RNNLearner get_preds() causes GPU memory to explode

EpiphanyMania · December 3, 2018, 6:19pm

I’m getting CUDA memory error on running learn.get_preds(ds_type=DatasetType.Test) of text_classifier_learner. I have around 100k rows in the test dataset. learn.validate() on validation dataset works fine and has constant 1.5gb vRAM memory used but while running learn.get_preds(ds_type=DatasetType.Valid), GPU memory gradually increases and errors out with CUDA no memory error.
Is there a workaround to apply predictions with get_preds for RNNLearner with ~100k rows or is it a limitation of the GPU card?
I’m guessing RNNLearner get_preds doesnot move the model to cpu? but learn.validate moves to cpu. Any insights would be helpful

P.S: Ignore the faulty assignment of learn.validate()

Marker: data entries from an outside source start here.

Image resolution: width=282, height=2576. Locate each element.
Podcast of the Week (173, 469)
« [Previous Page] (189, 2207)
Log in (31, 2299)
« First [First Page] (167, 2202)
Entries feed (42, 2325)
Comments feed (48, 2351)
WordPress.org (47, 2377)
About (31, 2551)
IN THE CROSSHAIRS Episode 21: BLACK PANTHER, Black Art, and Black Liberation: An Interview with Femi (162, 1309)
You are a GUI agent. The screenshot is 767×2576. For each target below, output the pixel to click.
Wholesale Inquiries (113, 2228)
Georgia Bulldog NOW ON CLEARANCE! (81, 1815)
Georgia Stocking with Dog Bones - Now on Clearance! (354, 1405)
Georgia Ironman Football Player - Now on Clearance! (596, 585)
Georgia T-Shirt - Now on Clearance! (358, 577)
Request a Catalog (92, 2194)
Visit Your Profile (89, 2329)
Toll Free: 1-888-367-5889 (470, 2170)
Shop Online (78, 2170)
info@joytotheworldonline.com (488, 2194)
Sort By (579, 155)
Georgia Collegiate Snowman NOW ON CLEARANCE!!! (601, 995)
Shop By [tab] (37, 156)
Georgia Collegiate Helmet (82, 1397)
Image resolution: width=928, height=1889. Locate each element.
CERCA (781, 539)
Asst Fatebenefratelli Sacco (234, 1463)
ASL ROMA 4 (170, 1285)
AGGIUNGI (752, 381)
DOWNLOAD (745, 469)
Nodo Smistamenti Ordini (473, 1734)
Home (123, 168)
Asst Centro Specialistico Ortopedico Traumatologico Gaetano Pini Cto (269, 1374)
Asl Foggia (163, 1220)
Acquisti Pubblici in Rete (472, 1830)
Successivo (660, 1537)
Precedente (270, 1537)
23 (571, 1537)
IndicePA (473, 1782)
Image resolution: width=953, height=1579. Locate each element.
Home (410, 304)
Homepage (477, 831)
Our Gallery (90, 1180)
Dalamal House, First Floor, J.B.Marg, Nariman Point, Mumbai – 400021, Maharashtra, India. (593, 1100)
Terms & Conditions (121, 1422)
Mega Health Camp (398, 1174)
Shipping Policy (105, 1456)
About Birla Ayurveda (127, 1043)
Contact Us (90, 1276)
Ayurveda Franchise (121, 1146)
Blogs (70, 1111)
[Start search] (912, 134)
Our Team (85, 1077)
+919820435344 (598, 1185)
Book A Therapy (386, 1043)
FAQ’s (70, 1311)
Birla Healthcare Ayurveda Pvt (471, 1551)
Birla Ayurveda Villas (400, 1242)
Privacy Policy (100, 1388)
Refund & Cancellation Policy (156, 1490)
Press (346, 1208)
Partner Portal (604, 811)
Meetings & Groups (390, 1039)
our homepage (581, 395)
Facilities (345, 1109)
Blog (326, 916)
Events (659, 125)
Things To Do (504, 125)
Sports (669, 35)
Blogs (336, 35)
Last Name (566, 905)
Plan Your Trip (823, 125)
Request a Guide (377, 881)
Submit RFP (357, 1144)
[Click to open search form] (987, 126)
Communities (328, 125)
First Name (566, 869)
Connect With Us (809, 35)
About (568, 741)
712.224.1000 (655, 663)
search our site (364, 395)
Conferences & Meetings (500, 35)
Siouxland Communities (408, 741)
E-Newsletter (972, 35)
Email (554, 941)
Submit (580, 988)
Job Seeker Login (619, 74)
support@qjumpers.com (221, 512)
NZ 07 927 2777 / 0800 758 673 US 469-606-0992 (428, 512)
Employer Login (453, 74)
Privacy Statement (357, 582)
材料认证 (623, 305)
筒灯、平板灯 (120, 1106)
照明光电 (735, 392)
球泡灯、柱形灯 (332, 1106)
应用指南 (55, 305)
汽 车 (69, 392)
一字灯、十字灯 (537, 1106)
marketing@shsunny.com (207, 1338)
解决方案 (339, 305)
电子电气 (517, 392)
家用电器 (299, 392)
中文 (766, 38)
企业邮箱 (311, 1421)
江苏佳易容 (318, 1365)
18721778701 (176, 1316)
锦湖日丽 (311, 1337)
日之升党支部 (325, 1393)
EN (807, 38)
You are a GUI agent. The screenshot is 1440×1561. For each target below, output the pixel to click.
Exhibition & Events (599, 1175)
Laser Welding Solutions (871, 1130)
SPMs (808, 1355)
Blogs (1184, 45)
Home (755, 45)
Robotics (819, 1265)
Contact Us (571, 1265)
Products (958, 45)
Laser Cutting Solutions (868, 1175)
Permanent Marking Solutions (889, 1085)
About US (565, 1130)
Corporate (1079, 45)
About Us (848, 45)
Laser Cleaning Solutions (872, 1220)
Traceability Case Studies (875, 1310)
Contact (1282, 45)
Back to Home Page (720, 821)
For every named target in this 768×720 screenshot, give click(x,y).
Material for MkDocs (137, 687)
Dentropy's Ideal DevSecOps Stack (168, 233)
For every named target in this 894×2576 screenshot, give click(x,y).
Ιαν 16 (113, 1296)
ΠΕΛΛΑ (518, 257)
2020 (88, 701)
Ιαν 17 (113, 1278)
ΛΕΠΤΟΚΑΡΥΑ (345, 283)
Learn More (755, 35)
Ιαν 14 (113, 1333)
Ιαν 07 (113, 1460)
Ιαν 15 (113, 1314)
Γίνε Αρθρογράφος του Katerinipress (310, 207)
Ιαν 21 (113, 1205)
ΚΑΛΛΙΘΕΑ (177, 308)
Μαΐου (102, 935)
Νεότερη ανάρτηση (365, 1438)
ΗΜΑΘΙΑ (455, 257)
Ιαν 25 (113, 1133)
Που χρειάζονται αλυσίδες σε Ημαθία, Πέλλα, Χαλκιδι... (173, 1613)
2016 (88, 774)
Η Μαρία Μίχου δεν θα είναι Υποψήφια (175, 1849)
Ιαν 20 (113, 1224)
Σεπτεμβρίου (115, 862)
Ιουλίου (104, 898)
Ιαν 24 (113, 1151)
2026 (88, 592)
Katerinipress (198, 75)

EpiphanyMania · December 3, 2018, 7:00pm

As a workaround, moved test_dl to cpu and model to cpu and ran get_preds

Seb · April 2, 2019, 3:27pm

I am getting a similar problem.
I trained a Unet, and when I run

learn.get_preds(ds_type=DatasetType.Test)

on my larger test images (shape = [3, 2848, 4256] ), I get a CUDA out of memory error about halfway through the process.

I am using batch_size = 1. So I don’t understand why the GPU memory doesn’t get cleared after each batch. Instead, the data seems to be accumulating until we run out of memory.

I will try running on CPU instead.

florobax · May 16, 2019, 1:44pm

Hi, I would recommend you to put your prediction loop inside a with torch.no_grad(): block. This did the trick for me, as it prevents pytorch from computing gradient when you are predicting on a huge dataset.